** START Data rows **

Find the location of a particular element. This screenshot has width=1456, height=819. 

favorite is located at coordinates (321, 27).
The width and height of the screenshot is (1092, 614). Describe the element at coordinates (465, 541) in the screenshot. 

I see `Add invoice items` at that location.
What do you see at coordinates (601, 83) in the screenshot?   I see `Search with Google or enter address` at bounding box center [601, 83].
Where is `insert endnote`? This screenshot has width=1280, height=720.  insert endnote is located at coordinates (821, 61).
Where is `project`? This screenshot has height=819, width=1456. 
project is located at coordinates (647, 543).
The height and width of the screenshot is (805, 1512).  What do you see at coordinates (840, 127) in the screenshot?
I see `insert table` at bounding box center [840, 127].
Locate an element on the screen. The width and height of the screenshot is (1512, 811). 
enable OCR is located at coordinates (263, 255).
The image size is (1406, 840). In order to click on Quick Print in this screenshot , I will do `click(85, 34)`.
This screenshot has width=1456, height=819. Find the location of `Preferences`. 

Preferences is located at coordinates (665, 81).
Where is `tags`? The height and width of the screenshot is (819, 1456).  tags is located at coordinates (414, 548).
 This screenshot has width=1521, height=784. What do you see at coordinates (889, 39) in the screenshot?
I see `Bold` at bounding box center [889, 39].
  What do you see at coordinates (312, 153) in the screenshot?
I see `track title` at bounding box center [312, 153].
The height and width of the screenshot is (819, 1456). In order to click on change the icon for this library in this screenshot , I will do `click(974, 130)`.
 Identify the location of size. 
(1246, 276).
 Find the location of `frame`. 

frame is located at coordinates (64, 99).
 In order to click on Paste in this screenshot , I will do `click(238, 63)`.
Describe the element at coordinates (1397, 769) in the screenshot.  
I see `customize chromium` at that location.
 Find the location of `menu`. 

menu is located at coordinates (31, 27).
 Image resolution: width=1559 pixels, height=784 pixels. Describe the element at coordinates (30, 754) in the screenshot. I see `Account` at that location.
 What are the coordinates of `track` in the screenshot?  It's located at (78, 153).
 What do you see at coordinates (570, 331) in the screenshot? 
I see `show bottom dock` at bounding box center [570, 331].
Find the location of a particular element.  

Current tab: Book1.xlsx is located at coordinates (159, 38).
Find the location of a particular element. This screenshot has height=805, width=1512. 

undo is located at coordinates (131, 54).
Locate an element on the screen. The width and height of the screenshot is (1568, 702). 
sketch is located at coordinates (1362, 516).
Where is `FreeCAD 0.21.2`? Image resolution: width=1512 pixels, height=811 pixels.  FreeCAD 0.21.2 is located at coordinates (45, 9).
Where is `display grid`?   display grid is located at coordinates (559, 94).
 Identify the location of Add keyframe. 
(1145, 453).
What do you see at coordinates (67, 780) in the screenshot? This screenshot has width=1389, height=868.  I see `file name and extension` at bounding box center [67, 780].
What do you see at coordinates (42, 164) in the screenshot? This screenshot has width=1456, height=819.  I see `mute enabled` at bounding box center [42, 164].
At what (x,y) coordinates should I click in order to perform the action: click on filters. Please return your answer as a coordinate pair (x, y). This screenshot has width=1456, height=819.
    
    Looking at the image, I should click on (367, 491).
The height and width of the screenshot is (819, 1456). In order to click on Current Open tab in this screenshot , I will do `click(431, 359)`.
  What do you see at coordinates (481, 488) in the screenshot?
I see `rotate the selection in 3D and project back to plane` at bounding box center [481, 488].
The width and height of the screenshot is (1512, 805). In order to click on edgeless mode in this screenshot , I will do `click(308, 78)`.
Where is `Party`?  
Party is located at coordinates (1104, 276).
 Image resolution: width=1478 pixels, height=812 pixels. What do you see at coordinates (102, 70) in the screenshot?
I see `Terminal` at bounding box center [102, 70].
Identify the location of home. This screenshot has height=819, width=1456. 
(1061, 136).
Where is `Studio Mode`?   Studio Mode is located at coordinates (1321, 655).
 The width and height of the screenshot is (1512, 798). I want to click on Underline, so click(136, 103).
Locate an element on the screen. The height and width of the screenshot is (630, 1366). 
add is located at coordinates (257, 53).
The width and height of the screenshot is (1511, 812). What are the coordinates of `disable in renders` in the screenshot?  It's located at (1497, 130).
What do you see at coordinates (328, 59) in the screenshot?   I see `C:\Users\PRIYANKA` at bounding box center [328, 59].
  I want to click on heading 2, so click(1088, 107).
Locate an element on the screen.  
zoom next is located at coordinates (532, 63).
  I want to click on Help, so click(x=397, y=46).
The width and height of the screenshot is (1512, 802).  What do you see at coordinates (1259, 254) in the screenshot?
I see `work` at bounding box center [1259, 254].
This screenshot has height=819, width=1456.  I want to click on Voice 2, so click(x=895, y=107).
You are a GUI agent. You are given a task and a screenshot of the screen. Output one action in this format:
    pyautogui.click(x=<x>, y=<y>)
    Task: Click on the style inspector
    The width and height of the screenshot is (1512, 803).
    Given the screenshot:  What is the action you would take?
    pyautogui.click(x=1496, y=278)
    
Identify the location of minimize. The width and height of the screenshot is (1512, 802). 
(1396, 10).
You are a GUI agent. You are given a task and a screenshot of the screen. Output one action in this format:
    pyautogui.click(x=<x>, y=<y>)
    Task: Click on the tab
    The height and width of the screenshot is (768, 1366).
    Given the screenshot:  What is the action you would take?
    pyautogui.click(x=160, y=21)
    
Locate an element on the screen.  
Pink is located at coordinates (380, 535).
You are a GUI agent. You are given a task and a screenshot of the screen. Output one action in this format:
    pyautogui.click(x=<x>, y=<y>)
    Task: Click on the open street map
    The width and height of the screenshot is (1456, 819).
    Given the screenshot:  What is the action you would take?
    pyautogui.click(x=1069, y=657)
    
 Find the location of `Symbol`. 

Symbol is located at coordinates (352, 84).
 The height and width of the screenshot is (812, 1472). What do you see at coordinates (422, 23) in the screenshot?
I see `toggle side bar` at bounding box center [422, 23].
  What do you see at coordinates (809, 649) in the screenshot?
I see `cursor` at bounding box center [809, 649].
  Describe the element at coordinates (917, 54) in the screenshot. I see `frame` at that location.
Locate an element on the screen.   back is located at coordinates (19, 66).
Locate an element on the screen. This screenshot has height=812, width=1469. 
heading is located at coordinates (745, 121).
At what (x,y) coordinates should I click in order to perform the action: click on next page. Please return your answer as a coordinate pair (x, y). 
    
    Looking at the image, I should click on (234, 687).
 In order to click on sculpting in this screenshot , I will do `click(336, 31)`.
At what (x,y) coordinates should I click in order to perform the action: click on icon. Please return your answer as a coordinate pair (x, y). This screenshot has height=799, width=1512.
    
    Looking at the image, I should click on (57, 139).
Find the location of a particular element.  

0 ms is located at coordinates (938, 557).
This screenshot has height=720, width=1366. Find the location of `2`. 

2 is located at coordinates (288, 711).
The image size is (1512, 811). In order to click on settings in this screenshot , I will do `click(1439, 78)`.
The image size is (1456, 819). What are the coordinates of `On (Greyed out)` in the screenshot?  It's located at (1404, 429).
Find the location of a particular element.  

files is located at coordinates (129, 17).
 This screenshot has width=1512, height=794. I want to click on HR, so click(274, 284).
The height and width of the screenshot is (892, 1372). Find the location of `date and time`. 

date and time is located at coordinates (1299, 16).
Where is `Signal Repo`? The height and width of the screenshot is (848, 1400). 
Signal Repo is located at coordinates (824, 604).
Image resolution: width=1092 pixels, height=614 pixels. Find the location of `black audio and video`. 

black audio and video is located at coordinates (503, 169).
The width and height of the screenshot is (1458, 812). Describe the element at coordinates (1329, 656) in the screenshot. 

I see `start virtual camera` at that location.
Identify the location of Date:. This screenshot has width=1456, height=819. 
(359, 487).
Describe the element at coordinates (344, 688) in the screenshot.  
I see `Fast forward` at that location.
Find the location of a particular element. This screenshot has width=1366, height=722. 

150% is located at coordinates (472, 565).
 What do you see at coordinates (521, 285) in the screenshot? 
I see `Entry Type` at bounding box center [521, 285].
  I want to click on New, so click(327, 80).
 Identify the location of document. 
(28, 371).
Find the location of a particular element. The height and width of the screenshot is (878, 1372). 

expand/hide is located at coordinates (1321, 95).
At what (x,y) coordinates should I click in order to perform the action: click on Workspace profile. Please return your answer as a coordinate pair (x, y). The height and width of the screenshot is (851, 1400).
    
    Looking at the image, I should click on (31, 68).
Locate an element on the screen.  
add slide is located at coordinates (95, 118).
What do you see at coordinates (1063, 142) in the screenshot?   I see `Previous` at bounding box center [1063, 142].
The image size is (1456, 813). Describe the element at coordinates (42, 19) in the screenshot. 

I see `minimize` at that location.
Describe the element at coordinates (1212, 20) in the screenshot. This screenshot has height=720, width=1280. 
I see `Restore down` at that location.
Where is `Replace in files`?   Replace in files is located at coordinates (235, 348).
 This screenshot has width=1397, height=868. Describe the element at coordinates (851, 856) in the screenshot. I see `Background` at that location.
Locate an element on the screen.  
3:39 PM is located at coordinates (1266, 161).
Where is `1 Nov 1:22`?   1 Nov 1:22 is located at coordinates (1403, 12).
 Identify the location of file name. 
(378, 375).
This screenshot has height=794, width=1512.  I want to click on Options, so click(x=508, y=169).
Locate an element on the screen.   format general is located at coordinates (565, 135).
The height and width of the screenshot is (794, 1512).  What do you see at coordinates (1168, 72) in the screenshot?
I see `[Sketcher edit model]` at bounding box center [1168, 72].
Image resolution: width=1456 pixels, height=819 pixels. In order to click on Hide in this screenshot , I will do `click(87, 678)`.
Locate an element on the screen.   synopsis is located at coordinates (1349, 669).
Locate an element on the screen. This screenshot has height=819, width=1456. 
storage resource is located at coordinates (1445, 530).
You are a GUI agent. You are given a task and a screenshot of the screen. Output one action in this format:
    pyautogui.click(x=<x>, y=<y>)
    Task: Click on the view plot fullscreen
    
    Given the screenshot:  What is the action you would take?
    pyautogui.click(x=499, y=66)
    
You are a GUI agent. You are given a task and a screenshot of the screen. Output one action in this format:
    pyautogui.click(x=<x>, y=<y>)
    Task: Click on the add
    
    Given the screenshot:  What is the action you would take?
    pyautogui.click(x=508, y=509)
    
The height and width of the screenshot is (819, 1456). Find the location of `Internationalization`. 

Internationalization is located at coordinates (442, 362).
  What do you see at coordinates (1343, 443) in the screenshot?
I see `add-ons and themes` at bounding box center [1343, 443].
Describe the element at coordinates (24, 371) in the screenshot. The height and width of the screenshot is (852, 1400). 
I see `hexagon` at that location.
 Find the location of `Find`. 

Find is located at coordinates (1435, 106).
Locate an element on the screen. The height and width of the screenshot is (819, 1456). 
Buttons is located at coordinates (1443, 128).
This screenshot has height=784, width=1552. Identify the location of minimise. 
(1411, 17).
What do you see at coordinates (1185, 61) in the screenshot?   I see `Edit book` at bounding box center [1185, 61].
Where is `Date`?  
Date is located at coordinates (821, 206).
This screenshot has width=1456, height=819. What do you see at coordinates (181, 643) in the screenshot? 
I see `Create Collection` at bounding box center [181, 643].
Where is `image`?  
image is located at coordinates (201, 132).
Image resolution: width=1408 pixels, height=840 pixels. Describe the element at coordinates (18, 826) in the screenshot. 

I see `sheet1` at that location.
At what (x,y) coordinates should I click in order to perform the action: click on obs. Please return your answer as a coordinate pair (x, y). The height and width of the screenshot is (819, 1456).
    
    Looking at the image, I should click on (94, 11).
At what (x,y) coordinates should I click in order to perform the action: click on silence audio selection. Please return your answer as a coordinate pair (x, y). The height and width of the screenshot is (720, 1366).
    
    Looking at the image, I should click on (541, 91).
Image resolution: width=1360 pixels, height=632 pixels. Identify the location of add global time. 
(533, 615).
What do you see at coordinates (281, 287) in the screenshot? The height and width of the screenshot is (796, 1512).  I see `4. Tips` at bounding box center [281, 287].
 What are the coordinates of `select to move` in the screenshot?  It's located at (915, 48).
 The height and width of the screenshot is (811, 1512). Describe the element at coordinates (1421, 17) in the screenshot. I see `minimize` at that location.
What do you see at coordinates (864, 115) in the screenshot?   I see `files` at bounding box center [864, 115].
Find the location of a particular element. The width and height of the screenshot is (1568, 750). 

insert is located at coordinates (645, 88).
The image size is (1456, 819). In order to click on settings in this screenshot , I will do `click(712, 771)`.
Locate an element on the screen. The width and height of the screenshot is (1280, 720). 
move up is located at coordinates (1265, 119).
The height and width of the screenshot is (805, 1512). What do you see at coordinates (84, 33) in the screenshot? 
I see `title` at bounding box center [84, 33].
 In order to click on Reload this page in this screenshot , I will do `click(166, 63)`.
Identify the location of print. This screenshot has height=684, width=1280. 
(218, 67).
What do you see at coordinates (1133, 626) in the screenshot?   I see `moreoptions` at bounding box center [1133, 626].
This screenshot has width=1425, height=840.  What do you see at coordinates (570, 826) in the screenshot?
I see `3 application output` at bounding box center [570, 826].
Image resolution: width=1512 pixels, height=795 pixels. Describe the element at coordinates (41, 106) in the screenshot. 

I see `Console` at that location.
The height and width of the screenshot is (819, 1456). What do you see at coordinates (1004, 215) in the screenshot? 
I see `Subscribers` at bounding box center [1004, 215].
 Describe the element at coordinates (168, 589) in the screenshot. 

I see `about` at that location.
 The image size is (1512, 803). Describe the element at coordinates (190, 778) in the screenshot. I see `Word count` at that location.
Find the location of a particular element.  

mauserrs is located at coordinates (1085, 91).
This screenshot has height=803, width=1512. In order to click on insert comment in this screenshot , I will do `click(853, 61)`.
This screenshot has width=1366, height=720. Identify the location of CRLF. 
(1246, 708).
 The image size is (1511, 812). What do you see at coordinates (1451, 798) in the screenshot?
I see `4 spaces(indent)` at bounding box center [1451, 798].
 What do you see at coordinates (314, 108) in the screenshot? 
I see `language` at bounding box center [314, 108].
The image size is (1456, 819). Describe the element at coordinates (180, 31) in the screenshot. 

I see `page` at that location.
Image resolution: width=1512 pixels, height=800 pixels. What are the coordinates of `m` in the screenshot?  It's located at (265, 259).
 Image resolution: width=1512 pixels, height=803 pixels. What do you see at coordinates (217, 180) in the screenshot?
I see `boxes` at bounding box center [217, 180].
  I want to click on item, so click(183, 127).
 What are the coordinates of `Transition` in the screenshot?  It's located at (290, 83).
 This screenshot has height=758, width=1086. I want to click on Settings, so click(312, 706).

** END Data rows **

Set exercise.
Recast the lines starting with the line that contains "Image resolution: width=1360" and going on through the line that contains "The image size is (1456, 819). In" as a Markdown table with the columns "Row" and "Line", numbering each line and leaving out blank ones.

Answer to the exercise.
| Row | Line |
|---|---|
| 1 | Image resolution: width=1360 pixels, height=632 pixels. Identify the location of add global time.  |
| 2 | (533, 615). |
| 3 | What do you see at coordinates (281, 287) in the screenshot? The height and width of the screenshot is (796, 1512).  I see `4. Tips` at bounding box center [281, 287]. |
| 4 |  What are the coordinates of `select to move` in the screenshot?  It's located at (915, 48). |
| 5 |  The height and width of the screenshot is (811, 1512). Describe the element at coordinates (1421, 17) in the screenshot. I see `minimize` at that location. |
| 6 | What do you see at coordinates (864, 115) in the screenshot?   I see `files` at bounding box center [864, 115]. |
| 7 | Find the location of a particular element. The width and height of the screenshot is (1568, 750).  |
| 8 | insert is located at coordinates (645, 88). |
| 9 | The image size is (1456, 819). In order to click on settings in this screenshot , I will do `click(712, 771)`. |